Website address : [wamp-computer-name]
Username : (the http username)
Password : (the http password)
For each existing WordPress project, check that
Settings > General point > WordPress Address (URL)
Settings > General point > Site Address (URL)
points to an HTTPS address
[STEP 11] ON THE WAMP-COMPUTER
Irrespective of the creation of a master SSL virtual host and specific SSL virtual hosts (in any), check that for each existing WordPress project
D:\wamp\www\wordpress\myproject\.htaccess
comprises
# BEGIN WordPress
<IfModule mod_rewrite.c>
RewriteEngine On
RewriteRule .* - [E=HTTP_AUTHORIZATION:%{HTTP:Authorization}]

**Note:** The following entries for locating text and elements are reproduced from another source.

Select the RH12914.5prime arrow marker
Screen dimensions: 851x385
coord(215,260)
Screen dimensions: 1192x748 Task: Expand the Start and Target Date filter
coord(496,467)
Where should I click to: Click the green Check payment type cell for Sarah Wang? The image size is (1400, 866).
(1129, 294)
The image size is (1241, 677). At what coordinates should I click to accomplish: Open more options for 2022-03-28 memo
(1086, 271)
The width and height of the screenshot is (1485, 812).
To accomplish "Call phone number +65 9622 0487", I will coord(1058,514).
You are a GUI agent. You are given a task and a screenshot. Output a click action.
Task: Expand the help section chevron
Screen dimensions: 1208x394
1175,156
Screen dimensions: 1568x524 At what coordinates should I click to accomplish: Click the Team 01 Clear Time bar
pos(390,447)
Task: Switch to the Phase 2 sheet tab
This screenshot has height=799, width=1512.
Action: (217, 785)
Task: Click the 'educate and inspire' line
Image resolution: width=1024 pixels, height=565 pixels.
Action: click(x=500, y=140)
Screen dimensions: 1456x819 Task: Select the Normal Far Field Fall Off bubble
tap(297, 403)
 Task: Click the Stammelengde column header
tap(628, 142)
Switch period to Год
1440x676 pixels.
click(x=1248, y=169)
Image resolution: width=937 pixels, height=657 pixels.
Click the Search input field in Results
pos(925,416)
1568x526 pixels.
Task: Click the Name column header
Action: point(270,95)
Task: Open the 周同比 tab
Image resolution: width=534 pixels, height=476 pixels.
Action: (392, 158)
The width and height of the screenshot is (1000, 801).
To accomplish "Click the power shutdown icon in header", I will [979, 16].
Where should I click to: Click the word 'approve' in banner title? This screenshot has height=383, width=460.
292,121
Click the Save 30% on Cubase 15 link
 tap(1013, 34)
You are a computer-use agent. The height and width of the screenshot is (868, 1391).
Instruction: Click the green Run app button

RewriteBase /wordpress/myproject/
RewriteRule ^index\.php$ - [L]
RewriteCond %{REQUEST_FILENAME} !-f
RewriteCond %{REQUEST_FILENAME} !-d
RewriteRule . /wordpress/myproject/index.php [L]
</IfModule>
# END WordPress
[STEP 12a] ON THE WAMP-COMPUTER - OPTIONAL CHECKS
Cleanup possible previous certificate
Local Machine certificates
Win + R > certlm.msc
Current User certificates
Win + R > certmgr.msc
Open an admin CMD prompt on
D:\wamp\bin\apache\apache2.4.65\bin
and ensure no ghost references to previous SSL Virtual Hosts remain by executing
httpd -t
Open an admin CMD prompt anywhere and test a single file without the GUI (but with the full Apache power) by executing
php -S localhost:8000
[STEP 12b] ON EACH OTHER COMPUTER ON THE LAN - OPTIONAL CHECKS
Open an admin CMD prompt anywhere and run successively
ping wamp-computer-ip
tracert wamp-computer-ip
ping wamp-computer-name
tracert wamp-computer-name
Open an admin PowerShell prompt anywhere and run successively
Test-NetConnection IP_OF_wamp-computer-name -Port 443
netstat -ano | findstr :443
All these commands should return a no-error response
Else review carefully the setup step sequence!
[FINAL STEP]
Lauch Wamp and enjoy!
BEWARE. When opening an HTTPS link as designed above, you could be prompted ONCE to accept a "Security Risk". Just go for it, and you will not be nagged anymore.